#### [Excerpted text]

------

Slackermommy said...

Oh girl! You know I so can relate. I wish I had good advice for you but I can't sort out my own bullshit. Love ya girl.

Anonymous said...

That's hard. I have no advice. I suck at advice for one and my mother thinks I need to go to therapy with her because of "our relationship". Just hang in there and wait it out and see where it goes. baby steps.

Anonymous said...

That hurts either way you go..

good luck.

Kelly Curtis said...

Okay - it took me two visits to get through the whole post, but I'm glad I did. I really hope this all works out for you. Really.

I have 11 half brothers and sisters that I developed relationships with as an adult. And I'm really glad I did. They're amazing people. There's still baggage (though nothing like the baggage you're dealing with), and I'm really out of the loop in some ways, but I'm so happy to have them in my life.

Best wishes to you, Mary!

~*Marie*~ said...

Oh wow, I cannot begin to understand how you feel and I feel for you just reading what you have gone through, but maybe she will be able to understand you more through your brother and be able to grow a friendship with you that blossoms into a great sisters relationship. BTW Sunday, 31 August 1997 is the day Princess Diana died...it is burned into my brain...

------

#### [Records shown]

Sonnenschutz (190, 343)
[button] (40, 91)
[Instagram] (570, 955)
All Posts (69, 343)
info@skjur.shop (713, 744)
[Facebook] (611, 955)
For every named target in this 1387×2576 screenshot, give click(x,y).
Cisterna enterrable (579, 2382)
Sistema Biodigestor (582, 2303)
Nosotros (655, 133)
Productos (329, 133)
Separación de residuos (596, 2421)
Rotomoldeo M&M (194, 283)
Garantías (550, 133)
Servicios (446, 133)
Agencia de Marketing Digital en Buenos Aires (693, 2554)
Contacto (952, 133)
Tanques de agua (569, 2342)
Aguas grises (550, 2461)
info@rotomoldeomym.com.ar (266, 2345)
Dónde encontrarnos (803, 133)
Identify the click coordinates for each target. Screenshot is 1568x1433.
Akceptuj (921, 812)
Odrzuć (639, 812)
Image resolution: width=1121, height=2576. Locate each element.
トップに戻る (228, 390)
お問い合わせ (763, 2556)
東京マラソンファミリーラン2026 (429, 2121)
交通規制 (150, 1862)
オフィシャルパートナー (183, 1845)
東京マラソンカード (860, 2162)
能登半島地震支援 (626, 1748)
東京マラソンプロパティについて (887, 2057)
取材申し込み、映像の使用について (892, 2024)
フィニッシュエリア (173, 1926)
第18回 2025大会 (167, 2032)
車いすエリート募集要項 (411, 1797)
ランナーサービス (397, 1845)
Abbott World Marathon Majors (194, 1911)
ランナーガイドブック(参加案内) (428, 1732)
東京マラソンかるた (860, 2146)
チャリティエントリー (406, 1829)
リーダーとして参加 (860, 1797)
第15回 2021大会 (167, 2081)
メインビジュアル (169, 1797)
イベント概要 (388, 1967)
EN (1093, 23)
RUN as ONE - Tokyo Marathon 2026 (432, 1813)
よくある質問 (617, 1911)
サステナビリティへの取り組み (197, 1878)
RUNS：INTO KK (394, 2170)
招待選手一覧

------

#### [Exercise set]
**a.** Answer these questions about the blog comments, one line each:
(i) How many half brothers and sisters does Kelly Curtis say she has?
(ii) According to the first Anonymous commenter, who thinks the commenter needs to go to therapy with her?
(iii) What event does ~*Marie*~ say happened on Sunday, 31 August 1997?
**b.** From the blog comments, set down the stretch from "Oh wow, I cannot" through "into my brain...".
**c.** Carry the blog comments forward from the point where they stop.

#### [Replies]
**a.**
(i) 11
(ii) The commenter's mother
(iii) Princess Diana died.

**b.**
Oh wow, I cannot begin to understand how you feel and I feel for you just reading what you have gone through, but maybe she will be able to understand you more through your brother and be able to grow a friendship with you that blossoms into a great sisters relationship. BTW Sunday, 31 August 1997 is the day Princess Diana died...it is burned into my brain...

**c.**
crse said...

She died in the middle of the night. (here) Was it still saturday out there? I hope this helps. I have a step s-i-l who I was friends with before we ever became related. When My step mother and father got married steppie drove a huge wedge between sil and i that we did not speak for three years. Once we started having kids, we started talking again. It was slow going at first but now we are as close as sisters and she is one of my best friends and my biggest supports. Follow your instincts sunshine. And if you start to get worried about ben's loyalty TALK TO HIM. He sounds like a great guy and I think he will have your back. Good luck baby and keep us posted. And Im inviting myself to join the sisterhood of you and jenn!

Anonymous said...

Hi Mary,
I hope it all works out for you, Ben and Marci.
You and Ben need to stick together, you always have. No matter what, stick together. If she contacts either one of you, and you start telling life stories make sure you both tell them alike, remember bi-polar runs in the family and you don't know if she has it and to what degree. Bi-polar people can hear one thing and make it out to be something so different, i.e. egg donor.
I love you both so much that I want you to be safe and not get your hearts crushed by another family member.
Anti Yvonne

Judy said...

I hope things work out for you. I've recently found out I have two half-brothers I never knew about. I doubt if I'll contact them though. Families can be tough. I've friended you on MySpace. Just know... whatever happens with your half-sister, you have people here who love you.

Karianne said...

You know, I had to give up the whole myspace drama as it turned out to be. I still have my profile, but it was just too much stress accepting friends and such. I really should have set it to private, yet in the end, I don't check it anymore. OK, maybe once every 6 months, but it was too much work. It took over my life.

You poor thing. Your stomach must be in knots with all of this.

Winterskiprincess said...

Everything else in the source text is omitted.